Output the following material verbatim, reproducing each line unchanged and in its original order.

* start *

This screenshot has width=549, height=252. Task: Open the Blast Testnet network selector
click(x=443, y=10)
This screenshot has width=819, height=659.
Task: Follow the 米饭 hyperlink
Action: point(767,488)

* end *

Full solution:
This screenshot has width=549, height=252. Task: Open the Blast Testnet network selector
click(x=443, y=10)
This screenshot has width=819, height=659.
Task: Follow the 米饭 hyperlink
Action: point(767,488)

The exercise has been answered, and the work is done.